Tempi di riforma per l’ordine dei giornalisti, istituzione che esiste solo in Italia, parto del genio di Benito Mussolini: nemmeno Stalin arrivò a tanto. Di fronte alla presa di posizione di Franco Siddi, che si ferma a un passo da una richiesta di abolizione, più che naturale la reazione dell’Ordine stesso e dei suoi massimi livelli.
Dopo quasi 50 anni, la legge numero 69 del ’63 che regolamenta la professione sembra ormai pronta per la pensione. O almeno è quello che si auspica unanimamente il settore. Anche se non mancano le divergenze per quanto riguarda le modalità di riforma.
Il Consiglio nazionale ha approvato a Positano (ma la prossima riunione la terranno in caserma all’Aquila, come il Governo) il 16 e 17 ottobre scorsi, un documento di indirizzo sul quale si basa una proposta di legge bipartisan firmata dai parlamentari Pisicchio, Zampa, Pionati, Mazzucca, Merlo, Giulietti, Rao, Salvini e Lehner. Tra i punti qualificanti lo snellimento del Consiglio Nazionale, la regolamentazione delle modalità di accesso alla professione, la modifica della composizione e delle procedure degli organi che giudicano sulle violazioni del codice deontologico.
«L’accesso è uno dei passaggi cruciali – spiega la firmataria del Pd, Sandra Zampa – e la speranza è che i giovani possano entrare in una professione che sia sempre meno precaria ed impiegatizia»: un lavoro che è scandito da orari e archi di impegno, turni riposi e straordinari è per forza impiegatizio. E poi, cosa c’è di vergognoso nel fare un lavoro impiegatizio? Se a un rappresentante della sinistra fa schifo il lavoro impioegatizio, ecco spiegato perché perdono voti tra gli impiegati.
Per sollecitare l’intervento del Parlamento in tempi brevi, l’odg ha deciso di dedicare la prima giornata dell’informazione, il 9 maggio scorso, proprio alla riforma con incontri e dibattiti in tutte le regioni italiane, organizzati singolarmente dai diversi Ordini regionali.
Nella cerimonia della giornata a Sassari è intervenuto Franco Siddi, segretario della Fnsi che ha proposto una riforma ancora più radicale di quella approvata dal Consiglio nazionale: un Consiglio di sole 12 persone affiancato da un giurì per la tutela della privacy e consigli regionali di 5 persone. Intoccabile, per Siddi, solo l’articolo 2 della legge istitutiva dell’Ordine che regola autonomia professionale e rispetto delle fonti.
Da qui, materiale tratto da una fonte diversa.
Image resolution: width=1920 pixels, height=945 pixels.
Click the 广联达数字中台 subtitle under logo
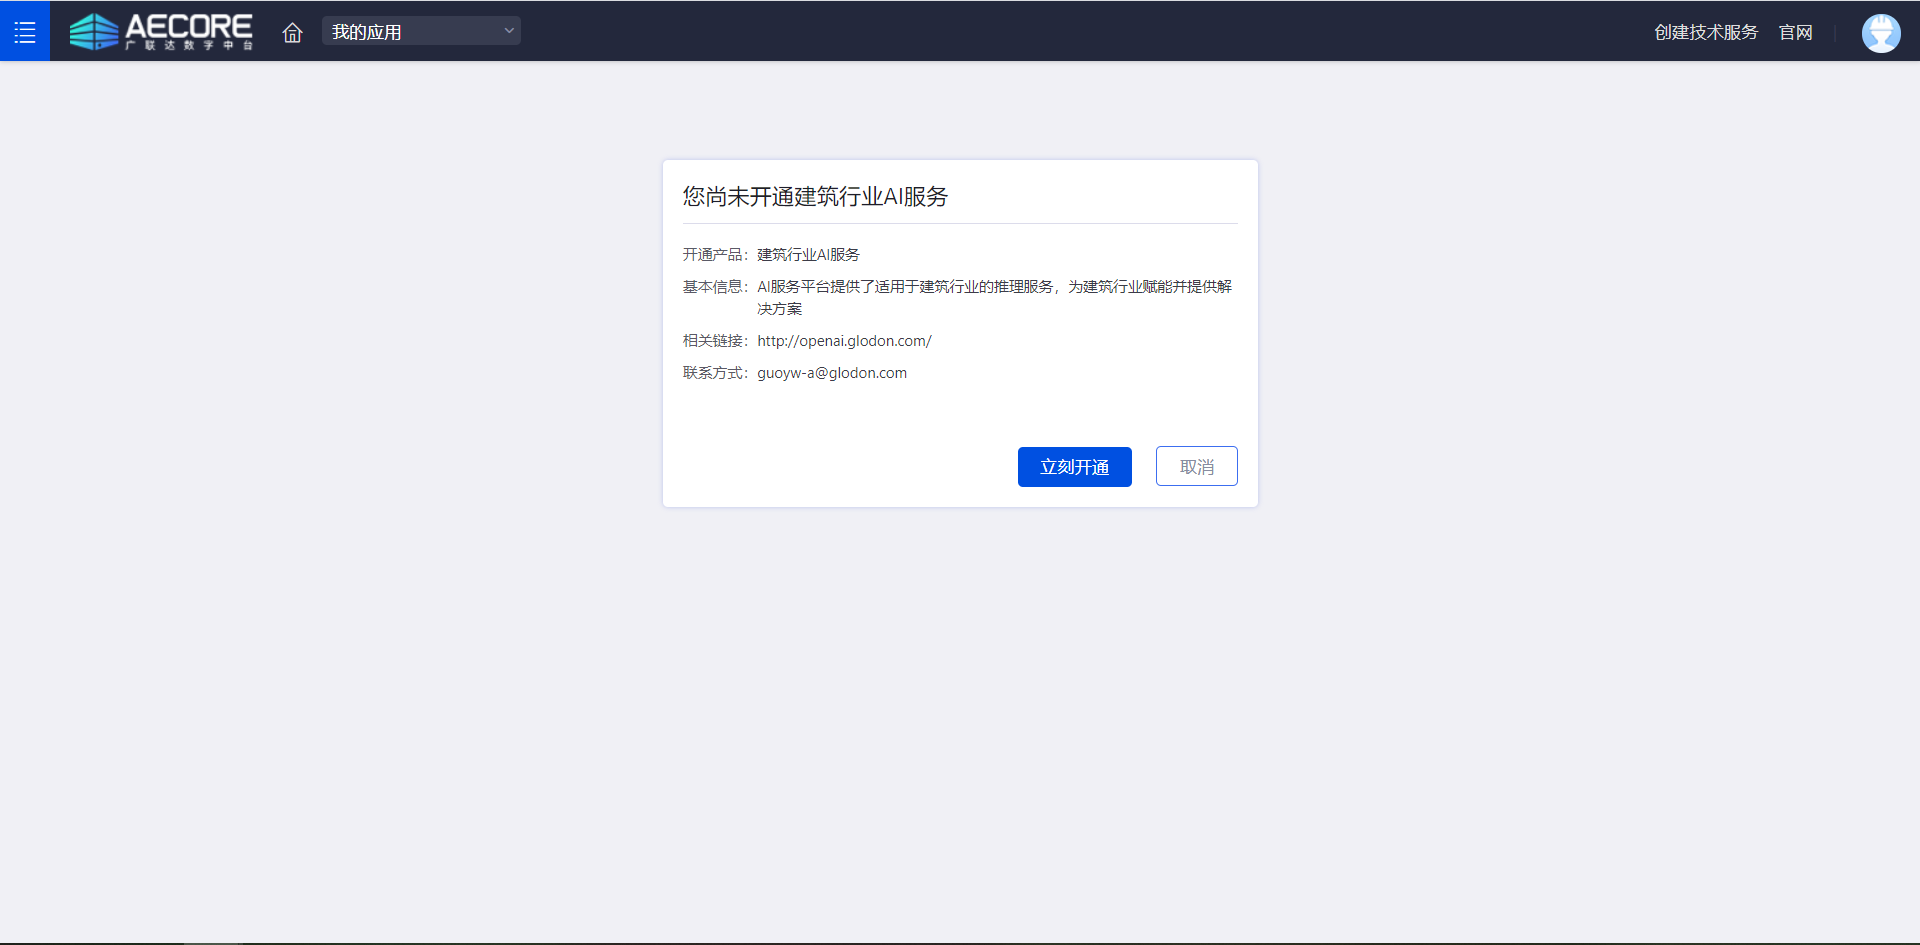point(189,46)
Una proposta che suona come una provocazione per l’ordine, come sottolinea il suo presidente Lorenzo Del Boca: «Siddi, per l’Ordine, vorrebbe dodici consiglieri nazionali (nemmeno uno per regione) ma gli vanno bene i 200 (fra consiglieri, revisori, probiviri) della Fnsi che dirige. Gli fa eco il vicepresidente Enrico Paissan che definisce «immotivata e stravagante» la proposta del segretario della Fnsi.
Del Boca bolla come «irrealizzabili» le proposte di Siddi e si preoccupa per il rischio che «i parlamentari più impegnati nel tenere in conto le nostre esigenze avranno la tentazione di chiamarsi fuori per evitare di inciampare in polemiche che li coinvolgerebbero direttamente». E conclude il suo commento, presente sul sito dell’ordine, affermando: «Per ottenere – fintamente – l’ottimo, si corre il rischio di rinunciare anche al buono».